The original oversized boot, which was a Gibsonton landmark, went missing in 2007.
The new memorial at Giant's Fish Camp in Gibsonton was unveiled today. It commemorates the oversized boot that was a Gibsonton landmark for more than 40 years.
By JOHN CEBALLOS South Shore News & Tribune
Published: September 29, 2010 FROM: WWW.TAMPABAYONLINE.COM
GIBSONTON - A distinctive piece of footwear welcomed visitors to Gibsonton for more than 40 years.
"We lived on the other side of town, but it was the Giant's Camp and that boot that symbolized home," said Carol Phillips, historian for the Concerned Citizens of Gibsonton.
Today, a new memorial was unveiled in honor of the Tomaini family, who lived here for decades and brought the area national recognition.
The area, known as a haven for circus and carnival performers, was the home of Al and Jeanie Tomaini starting in 1941. That year, the couple bought a 3.1-acre site on an inlet just south of the Alafia River on U.S. 41. It eventually featured fishing cabins and a restaurant. The site came to be known as Giant's Fish Camp.
Al, who stood 8 feet, 4 inches, was known as "The Giant." Born legless, Jeanie was 2 feet, 6 inches, and called "The Half Girl." The Tomainis became the "World's Strangest Married Couple."
One day, Al brought home a 35-inch-tall boot with a 25-inch sole as a souvenir.
Shortly after Al's death at age 50 in 1962, Jeanie placed the boot outside their home as a memorial. The boot became a Gibsonton landmark throughout the years, with kids fishing Halloween candy out of the shoe, and tourists from across the country posing with the oversize footwear.Jim Johnson of Mosaic presents Tina Tomaini with a framed remnant of her grandfather Al's original boot during Wednesday's dedication ceremony.
"The amazing thing is that, because of their profession and their accomplishments, people across the world knew who they were," said Phillips, a former wolf trainer. "It wasn't just a Gibsonton landmark."
Jeanie died in 1999 at age 82. The remaining Tomaini family members sold the property to Mosaic, a phosphate fertilizer company, in 2007. Shortly thereafter, the boot went missing.

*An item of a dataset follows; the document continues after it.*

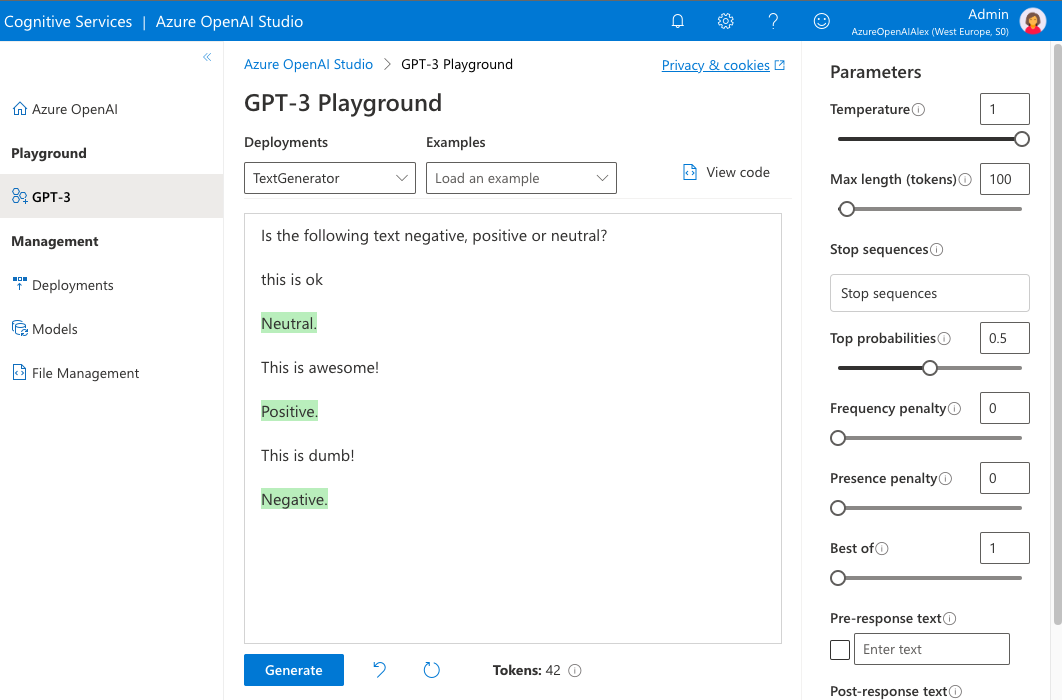Click the Tokens info icon

click(575, 671)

Mosaic's planned restoration of the camp included cleaning up the site, installing new fences, building a welcome sign and clearing out all but one of the cabins.
Two of those cabins were obtained by the Ruskin Community Development Foundation and transported to Camp Bayou, where they will be used as educational facilities, while the rest had fallen into disrepair.
The remaining cabin on the Giant's Fish Camp site was moved closer to the highway.
The citizens group had a $6,000 fund for highway beautification and eventually decided to apply the money toward replacing the boot by creating a memorial.
All that was needed was a place, so Phillips and the group collaborated with Mosaic.
"We are pleased to help extend the storied heritage of Gibsonton," said Larry Simpson, manager of Mosaic's Riverview manufacturing facility, which is adjacent to the site. "After seeing all the Tomaini family has done for the community, we realize the historical significance of this property."
In May, the county approved a variance that allowed for the building of the memorial in full view of U.S. 41.
A crowd of about 60, which included Mosaic officials and members of the Tomaini family, were on hand for the unveiling.
The replica, made from composite material, sits atop an 8-foot-4-inch granite base.
Tina Tomaini, Al and Jeanie's granddaughter, was at the unveiling and accepted a framed remnant from Al's original boot.
"This is very emotional for me — there are so many landmarks on this property that people don't even know about," Tina said. "I'm very proud that there is a dedication to my grandparents.
"They deserve it and they had a lot of love for this community."